PROBLEM DESCRIPTION: Make an exact copy of all the records that follow, apart from the pictures.

[Start of section]

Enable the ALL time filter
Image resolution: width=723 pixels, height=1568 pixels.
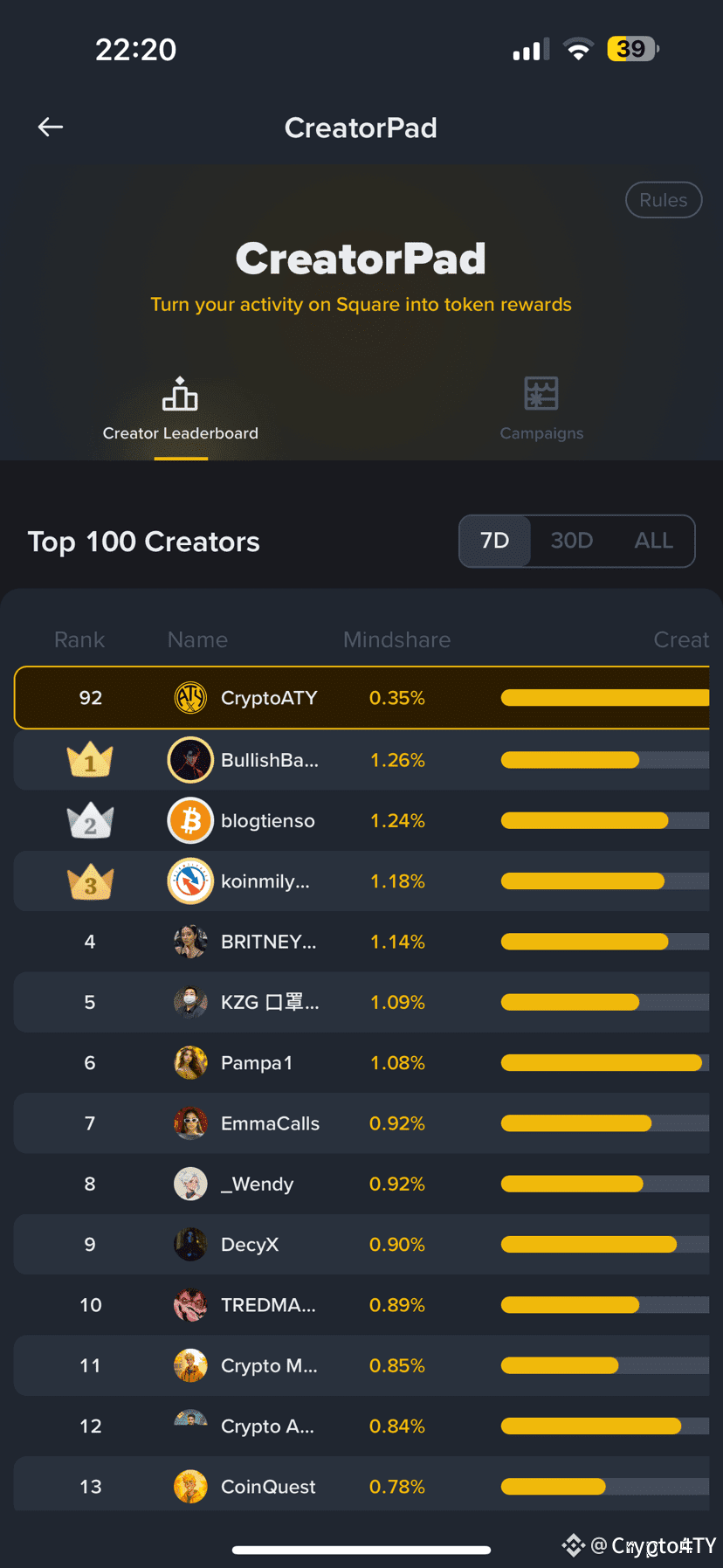click(653, 541)
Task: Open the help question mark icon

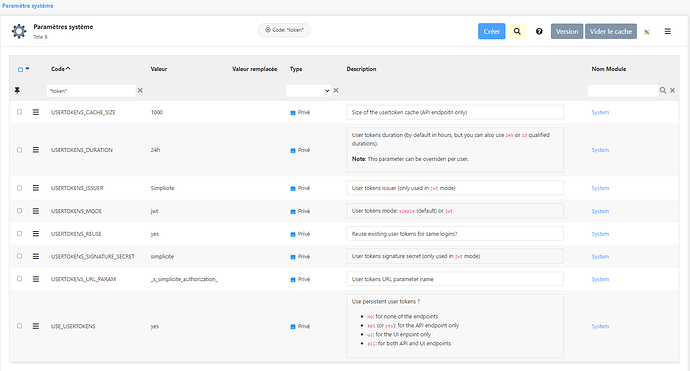Action: 539,31
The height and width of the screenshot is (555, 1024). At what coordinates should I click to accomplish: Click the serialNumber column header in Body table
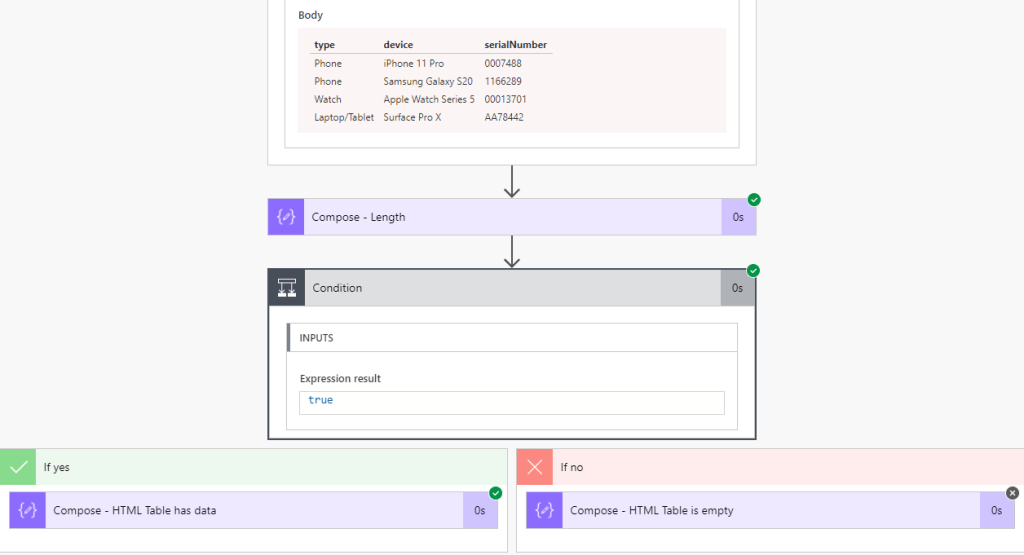point(517,45)
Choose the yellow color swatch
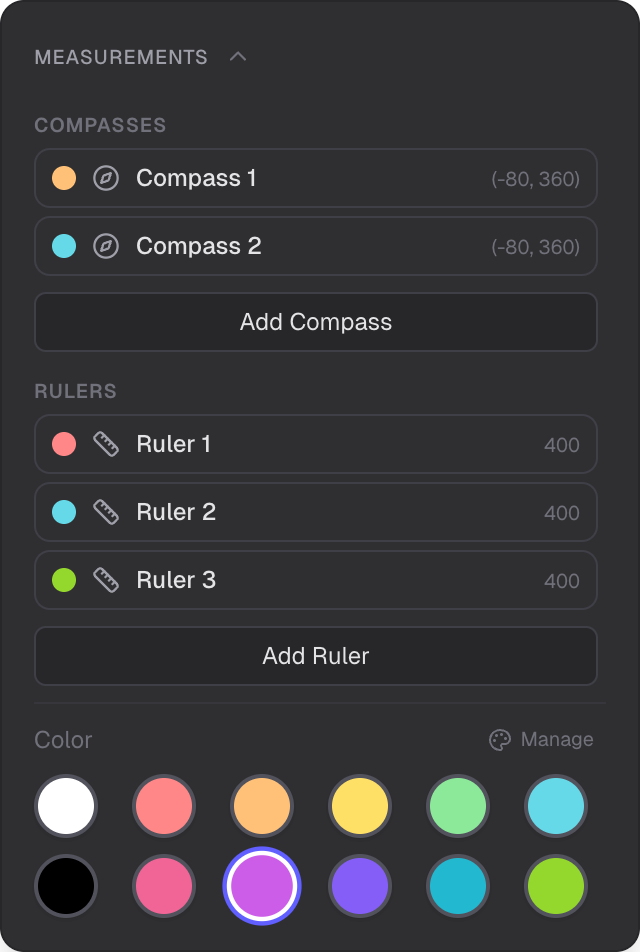 click(360, 805)
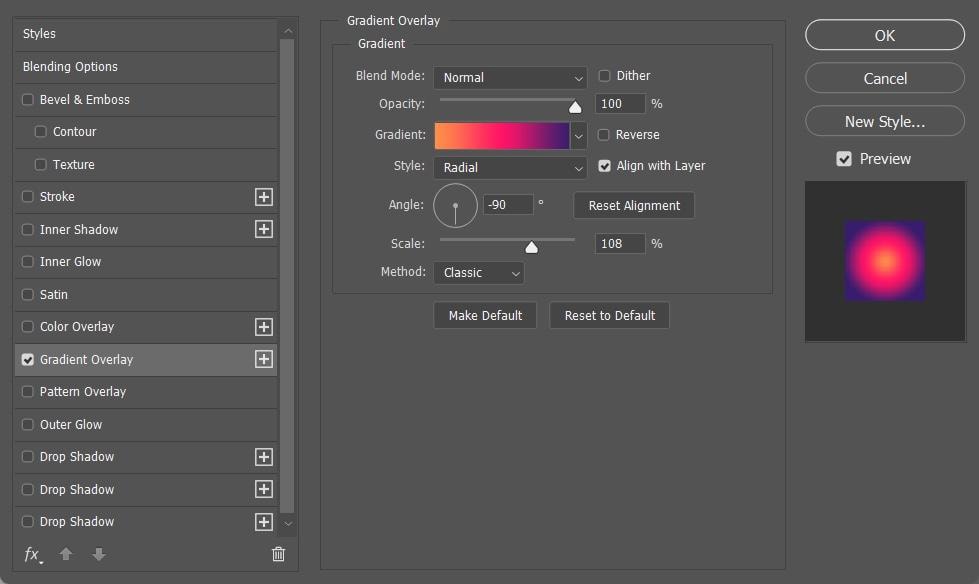This screenshot has height=584, width=979.
Task: Click the orange-to-purple gradient swatch
Action: (502, 136)
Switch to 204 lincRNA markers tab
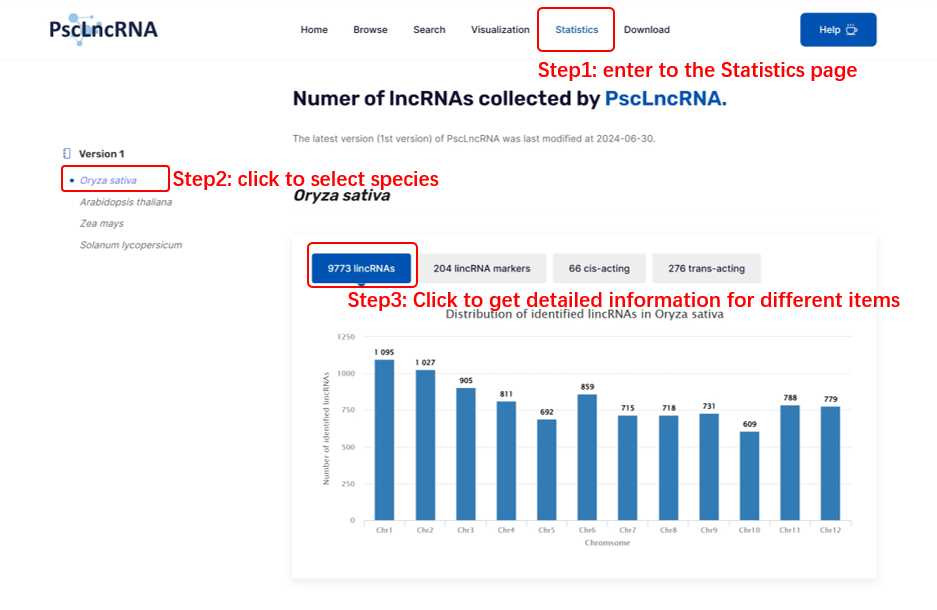 (482, 268)
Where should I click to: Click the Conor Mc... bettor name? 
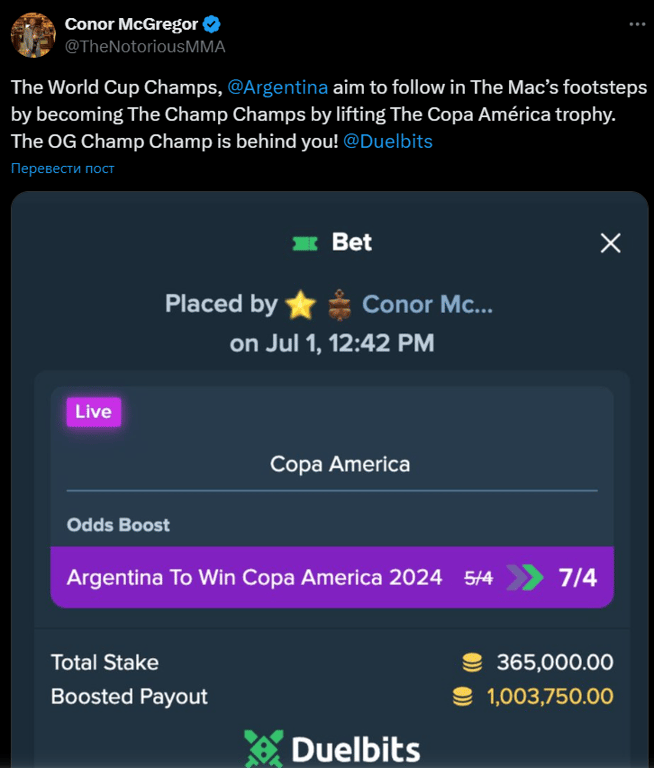(x=427, y=304)
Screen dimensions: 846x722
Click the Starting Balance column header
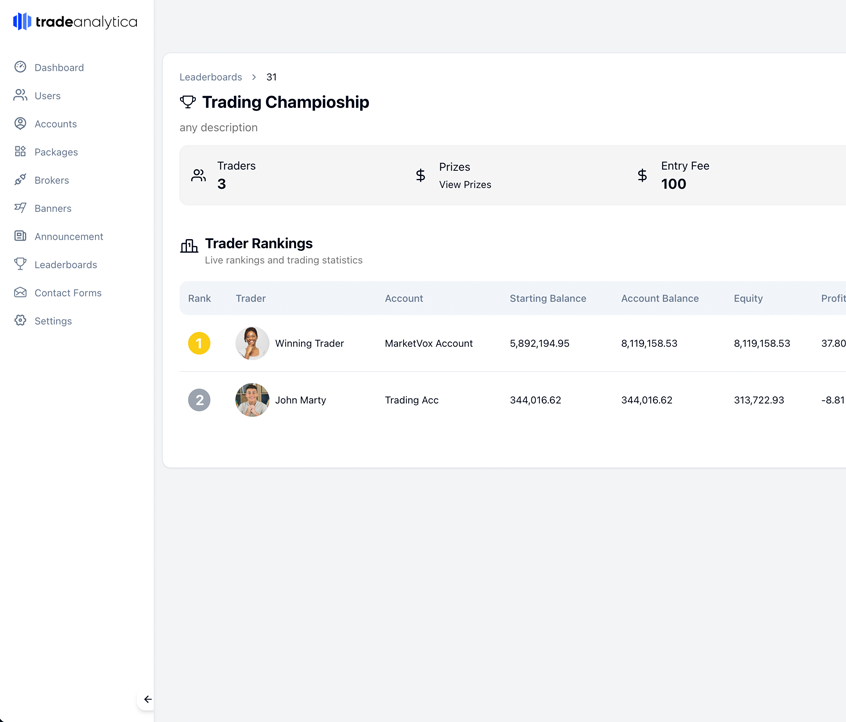[x=547, y=298]
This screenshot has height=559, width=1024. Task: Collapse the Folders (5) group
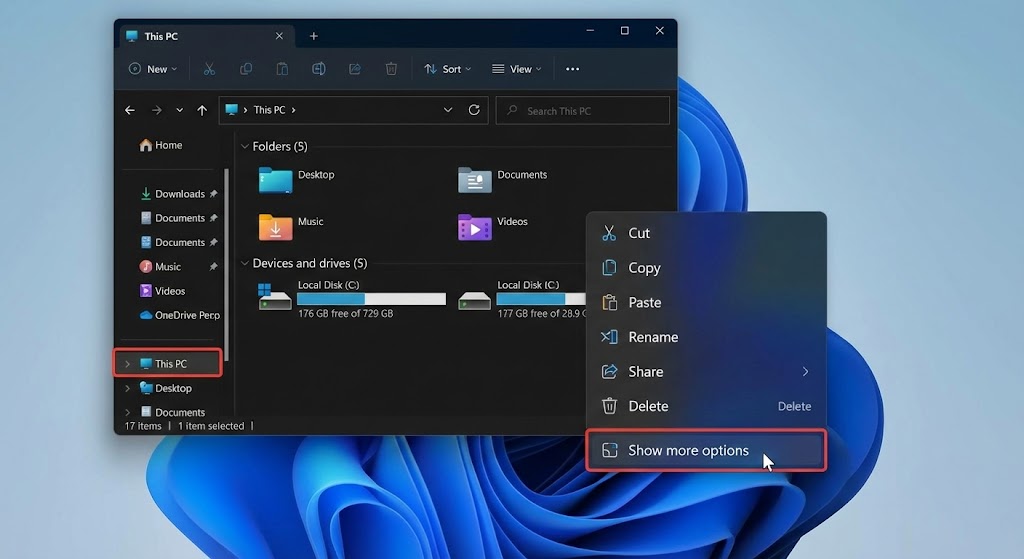[245, 146]
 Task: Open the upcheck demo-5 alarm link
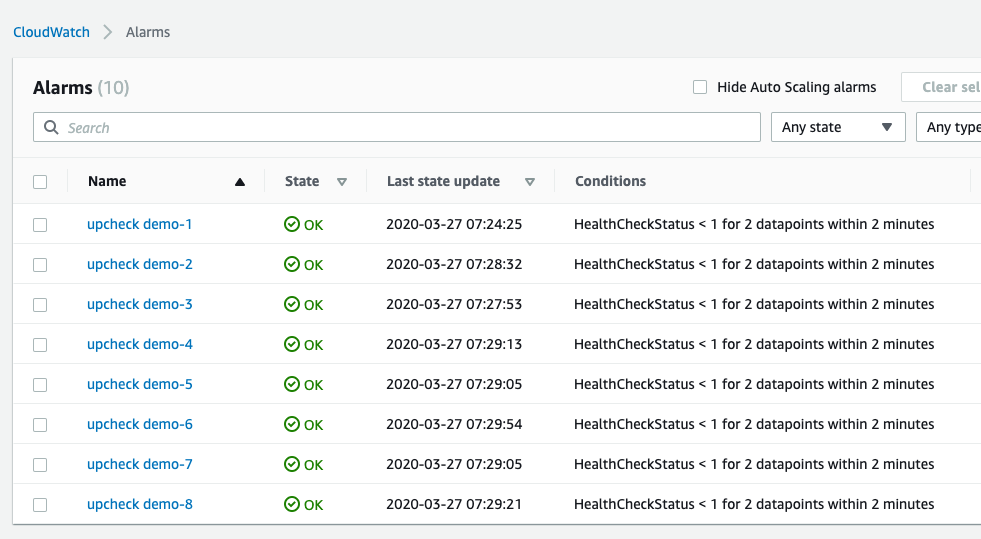(x=139, y=384)
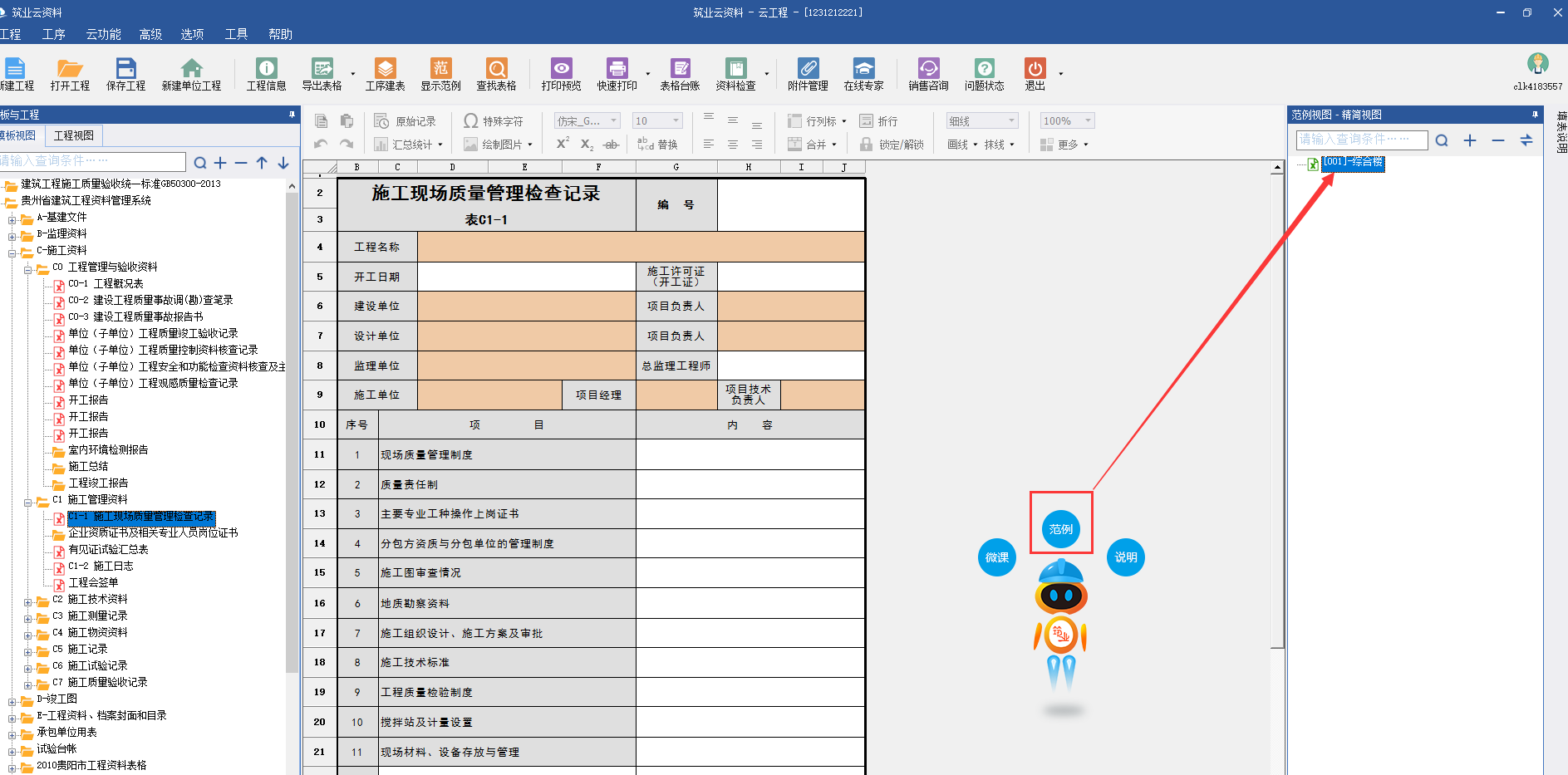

[End of section]

EXPECTED ANSWER:
Enable the ALL time filter
Image resolution: width=723 pixels, height=1568 pixels.
click(653, 541)
Task: Open the help question mark icon

Action: 539,31
The height and width of the screenshot is (555, 1024). At what coordinates should I click to accomplish: Click the serialNumber column header in Body table
point(517,45)
Choose the yellow color swatch
 click(360, 805)
This screenshot has height=584, width=979.
Task: Click the orange-to-purple gradient swatch
Action: (502, 136)
Switch to 204 lincRNA markers tab
 (482, 268)
Where should I click to: Click the Conor Mc... bettor name? 
(x=427, y=304)
Screen dimensions: 846x722
Click the Starting Balance column header
[x=547, y=298]
This screenshot has height=559, width=1024. Task: Collapse the Folders (5) group
[245, 146]
 Task: Open the upcheck demo-5 alarm link
(x=139, y=384)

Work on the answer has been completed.